The great ones often come and go with little fanfare. I felt last year's "Splice" fit in to that category as well. I was intrigued by this cast, but still didn't know if it would be worthy of the time. I'm a huge "Omen" fan and will most likely be checking this out. cheers.

Emily said...

Totally with you on this one. It's SO creepy, and pretty pitch-perfect all around. I adore Vera Farmiga, and apparently she's the one to call when making a film about wealthy parents with a demon seed. The school concert scene is WEIRDLY horrifying. It's directed by the guy that did the fantastic documentary Hell House, and I really hope he does more genre stuff. My only qualm was similar to how I felt about The Omen remake: the kid was too obviously evil. I think it would've been more powerful if it was a tad more ambiguous.

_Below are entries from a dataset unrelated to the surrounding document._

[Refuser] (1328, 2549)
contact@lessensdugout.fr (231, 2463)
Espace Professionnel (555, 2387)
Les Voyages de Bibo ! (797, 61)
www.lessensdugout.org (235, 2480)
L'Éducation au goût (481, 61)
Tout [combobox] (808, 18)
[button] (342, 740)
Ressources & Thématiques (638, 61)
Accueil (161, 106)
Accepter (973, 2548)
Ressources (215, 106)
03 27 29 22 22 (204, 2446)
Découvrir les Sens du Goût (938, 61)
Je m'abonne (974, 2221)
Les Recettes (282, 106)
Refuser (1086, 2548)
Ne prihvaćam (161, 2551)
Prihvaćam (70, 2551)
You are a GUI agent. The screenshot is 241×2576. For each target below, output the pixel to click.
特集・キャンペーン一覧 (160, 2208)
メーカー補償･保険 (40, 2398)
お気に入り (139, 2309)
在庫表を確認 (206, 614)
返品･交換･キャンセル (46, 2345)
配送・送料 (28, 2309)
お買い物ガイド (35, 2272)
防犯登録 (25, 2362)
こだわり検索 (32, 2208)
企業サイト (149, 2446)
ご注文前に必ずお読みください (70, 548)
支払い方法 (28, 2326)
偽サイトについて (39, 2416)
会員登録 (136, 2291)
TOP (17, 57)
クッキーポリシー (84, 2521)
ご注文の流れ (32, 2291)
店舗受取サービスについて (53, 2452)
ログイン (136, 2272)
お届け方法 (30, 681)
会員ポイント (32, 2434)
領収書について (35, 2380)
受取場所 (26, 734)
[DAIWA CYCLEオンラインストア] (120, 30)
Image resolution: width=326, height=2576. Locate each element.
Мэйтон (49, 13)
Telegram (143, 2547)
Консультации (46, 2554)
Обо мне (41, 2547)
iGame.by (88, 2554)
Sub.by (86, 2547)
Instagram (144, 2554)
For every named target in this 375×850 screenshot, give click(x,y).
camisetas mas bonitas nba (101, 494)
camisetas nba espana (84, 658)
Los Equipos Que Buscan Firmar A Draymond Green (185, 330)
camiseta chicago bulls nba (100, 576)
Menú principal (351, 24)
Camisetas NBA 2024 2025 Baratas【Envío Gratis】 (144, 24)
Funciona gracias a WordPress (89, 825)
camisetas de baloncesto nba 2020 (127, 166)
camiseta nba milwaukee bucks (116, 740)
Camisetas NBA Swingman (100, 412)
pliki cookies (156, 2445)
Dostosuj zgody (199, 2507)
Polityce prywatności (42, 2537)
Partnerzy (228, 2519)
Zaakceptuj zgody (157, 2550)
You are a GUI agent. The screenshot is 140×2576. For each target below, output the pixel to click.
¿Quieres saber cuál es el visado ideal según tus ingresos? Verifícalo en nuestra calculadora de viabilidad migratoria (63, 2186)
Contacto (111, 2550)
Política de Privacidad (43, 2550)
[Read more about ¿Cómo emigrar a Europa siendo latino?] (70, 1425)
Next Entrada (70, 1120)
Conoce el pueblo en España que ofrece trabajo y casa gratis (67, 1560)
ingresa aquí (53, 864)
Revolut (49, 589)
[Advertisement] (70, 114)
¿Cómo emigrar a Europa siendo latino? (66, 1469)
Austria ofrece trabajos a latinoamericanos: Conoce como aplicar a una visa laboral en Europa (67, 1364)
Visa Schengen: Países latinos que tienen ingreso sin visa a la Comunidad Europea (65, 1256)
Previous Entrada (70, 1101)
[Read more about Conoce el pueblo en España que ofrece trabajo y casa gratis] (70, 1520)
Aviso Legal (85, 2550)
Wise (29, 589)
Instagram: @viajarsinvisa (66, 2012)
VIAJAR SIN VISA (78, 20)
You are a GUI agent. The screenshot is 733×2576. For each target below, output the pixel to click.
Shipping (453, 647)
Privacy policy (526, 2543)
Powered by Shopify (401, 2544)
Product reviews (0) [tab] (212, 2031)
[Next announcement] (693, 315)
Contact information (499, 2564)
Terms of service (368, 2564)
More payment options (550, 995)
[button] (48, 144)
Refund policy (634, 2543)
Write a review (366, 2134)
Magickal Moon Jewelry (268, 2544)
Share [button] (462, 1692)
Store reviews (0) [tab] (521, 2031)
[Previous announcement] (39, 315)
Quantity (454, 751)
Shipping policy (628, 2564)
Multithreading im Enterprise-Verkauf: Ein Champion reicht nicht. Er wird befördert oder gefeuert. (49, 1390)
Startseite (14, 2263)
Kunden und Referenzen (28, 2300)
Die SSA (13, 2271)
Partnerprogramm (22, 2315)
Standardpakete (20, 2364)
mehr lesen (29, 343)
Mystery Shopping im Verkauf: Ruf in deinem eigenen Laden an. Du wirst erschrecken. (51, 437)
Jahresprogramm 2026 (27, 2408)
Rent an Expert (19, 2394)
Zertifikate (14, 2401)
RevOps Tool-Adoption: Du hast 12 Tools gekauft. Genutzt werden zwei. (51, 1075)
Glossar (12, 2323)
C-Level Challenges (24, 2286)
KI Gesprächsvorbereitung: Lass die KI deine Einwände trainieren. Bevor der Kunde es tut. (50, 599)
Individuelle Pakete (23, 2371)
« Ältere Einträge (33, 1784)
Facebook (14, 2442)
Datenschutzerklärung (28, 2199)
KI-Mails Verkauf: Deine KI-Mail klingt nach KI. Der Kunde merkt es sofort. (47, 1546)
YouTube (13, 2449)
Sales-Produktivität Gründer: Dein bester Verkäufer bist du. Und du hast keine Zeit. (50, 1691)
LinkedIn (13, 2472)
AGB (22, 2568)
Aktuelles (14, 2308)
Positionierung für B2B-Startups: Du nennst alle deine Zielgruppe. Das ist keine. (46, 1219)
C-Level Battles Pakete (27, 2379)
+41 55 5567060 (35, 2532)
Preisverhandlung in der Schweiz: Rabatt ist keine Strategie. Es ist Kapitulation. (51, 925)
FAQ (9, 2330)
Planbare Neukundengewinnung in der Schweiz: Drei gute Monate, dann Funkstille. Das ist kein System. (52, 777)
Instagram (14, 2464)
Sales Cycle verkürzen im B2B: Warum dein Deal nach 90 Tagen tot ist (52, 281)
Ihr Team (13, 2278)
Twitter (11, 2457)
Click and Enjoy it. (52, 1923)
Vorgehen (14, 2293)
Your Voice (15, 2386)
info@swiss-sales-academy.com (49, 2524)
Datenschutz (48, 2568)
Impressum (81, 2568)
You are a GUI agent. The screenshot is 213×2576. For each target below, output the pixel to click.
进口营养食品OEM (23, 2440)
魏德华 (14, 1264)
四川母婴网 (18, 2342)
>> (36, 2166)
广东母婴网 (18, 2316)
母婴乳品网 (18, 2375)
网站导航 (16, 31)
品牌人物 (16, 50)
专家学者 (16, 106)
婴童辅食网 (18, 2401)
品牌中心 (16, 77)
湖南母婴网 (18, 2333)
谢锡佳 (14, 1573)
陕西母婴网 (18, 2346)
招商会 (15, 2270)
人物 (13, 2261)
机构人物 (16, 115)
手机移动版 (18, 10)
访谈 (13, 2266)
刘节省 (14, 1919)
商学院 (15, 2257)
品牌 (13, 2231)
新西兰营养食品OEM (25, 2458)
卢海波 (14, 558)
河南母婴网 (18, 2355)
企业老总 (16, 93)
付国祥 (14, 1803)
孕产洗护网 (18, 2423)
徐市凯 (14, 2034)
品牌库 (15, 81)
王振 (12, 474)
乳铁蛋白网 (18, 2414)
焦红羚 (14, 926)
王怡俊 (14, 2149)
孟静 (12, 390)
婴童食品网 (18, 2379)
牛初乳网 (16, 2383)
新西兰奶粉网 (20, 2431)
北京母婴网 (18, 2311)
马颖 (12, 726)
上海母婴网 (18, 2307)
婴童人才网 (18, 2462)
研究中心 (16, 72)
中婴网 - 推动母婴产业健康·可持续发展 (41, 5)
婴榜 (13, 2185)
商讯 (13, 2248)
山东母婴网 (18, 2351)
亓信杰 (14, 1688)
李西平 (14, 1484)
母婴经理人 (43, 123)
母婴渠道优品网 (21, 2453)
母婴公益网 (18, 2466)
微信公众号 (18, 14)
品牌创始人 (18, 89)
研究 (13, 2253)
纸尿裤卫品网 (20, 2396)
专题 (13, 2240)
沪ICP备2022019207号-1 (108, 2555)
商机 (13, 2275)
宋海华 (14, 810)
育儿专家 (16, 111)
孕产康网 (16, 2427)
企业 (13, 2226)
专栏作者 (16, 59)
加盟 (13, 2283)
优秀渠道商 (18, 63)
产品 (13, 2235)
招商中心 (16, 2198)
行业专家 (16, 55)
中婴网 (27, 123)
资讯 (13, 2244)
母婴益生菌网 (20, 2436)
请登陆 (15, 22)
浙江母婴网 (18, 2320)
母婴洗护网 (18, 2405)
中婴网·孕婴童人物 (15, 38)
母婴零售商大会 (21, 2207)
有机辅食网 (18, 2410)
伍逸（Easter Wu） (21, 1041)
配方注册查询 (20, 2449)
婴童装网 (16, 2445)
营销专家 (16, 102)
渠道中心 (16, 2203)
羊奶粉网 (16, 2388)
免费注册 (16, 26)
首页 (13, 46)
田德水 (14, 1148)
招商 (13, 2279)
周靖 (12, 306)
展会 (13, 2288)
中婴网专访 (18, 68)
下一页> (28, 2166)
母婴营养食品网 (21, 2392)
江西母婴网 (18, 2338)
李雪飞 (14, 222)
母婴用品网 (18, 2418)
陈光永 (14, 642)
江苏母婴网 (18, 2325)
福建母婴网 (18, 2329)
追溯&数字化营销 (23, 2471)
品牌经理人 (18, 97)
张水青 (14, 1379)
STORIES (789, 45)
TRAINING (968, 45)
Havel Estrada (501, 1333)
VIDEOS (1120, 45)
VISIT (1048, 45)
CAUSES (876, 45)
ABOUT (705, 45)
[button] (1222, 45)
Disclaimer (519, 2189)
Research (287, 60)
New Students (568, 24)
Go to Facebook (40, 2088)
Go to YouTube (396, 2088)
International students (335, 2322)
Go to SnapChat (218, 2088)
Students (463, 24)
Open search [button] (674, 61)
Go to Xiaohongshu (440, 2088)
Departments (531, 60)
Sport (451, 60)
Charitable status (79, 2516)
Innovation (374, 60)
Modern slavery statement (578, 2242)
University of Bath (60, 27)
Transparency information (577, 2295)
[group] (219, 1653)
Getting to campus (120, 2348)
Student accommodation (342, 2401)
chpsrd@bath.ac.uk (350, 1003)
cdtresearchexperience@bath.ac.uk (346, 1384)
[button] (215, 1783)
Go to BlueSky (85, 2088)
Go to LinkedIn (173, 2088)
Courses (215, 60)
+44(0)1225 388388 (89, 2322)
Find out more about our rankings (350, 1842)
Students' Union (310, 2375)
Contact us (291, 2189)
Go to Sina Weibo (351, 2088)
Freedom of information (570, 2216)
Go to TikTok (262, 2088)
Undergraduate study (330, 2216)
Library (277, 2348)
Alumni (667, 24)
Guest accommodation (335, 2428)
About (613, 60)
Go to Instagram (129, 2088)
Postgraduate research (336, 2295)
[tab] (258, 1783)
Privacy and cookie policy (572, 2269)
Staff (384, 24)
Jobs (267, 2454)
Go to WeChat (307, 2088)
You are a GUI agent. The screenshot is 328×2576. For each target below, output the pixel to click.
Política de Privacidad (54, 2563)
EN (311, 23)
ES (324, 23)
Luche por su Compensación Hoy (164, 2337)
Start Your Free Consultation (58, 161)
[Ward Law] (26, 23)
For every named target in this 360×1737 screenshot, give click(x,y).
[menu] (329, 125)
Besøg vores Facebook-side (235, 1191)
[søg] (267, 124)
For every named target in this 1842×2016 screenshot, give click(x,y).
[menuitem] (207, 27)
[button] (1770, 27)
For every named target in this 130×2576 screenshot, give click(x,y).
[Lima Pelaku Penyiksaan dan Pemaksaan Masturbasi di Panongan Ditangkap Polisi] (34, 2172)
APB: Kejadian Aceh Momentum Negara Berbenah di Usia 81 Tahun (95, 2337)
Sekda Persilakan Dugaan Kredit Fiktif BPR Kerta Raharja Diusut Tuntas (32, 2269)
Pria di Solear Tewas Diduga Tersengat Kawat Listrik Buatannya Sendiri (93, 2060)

Mike/All Things Horror said...

Loved this movie. Watched it when Ada was about three months old and the stress that Vera Farmiga conveyed really hit home, especially the scene where Joshua watches old home movie footage of her flipping out when e won't stop crying.

The ending left me a little confused


wouldn't the uncle go to the cops and tell them that the little bastard essentially confessed to him, albeit in song?

Still-it did add a creepy touch to the whole proceedings.

Planet of Terror said...

@Markus, definitely check it out. Not quite as gruesome in some regards as the Omen but no less creepy or unnerving.

@Emily, I bet myself a $100 that you had seen this. WINNER! That school scene was really odd. Yeah, the way he carried himself and spoke really marked him as an evil kid pretty much from the get-go. Had he started off more unassuming, I agree, it would have been an even more powerful film.

@Mike, I took the ending as the uncle being just as oblivious as dear ol' dad. It probably went right over his head. Glad you dug it too.

Matt-suzaka said...

I've been wanting to check out Joshua for a while, and incidentally, I just bought a used copy for $2.50 at this crusty, but awesome, video store that I frequent. Your review has impeccable timing!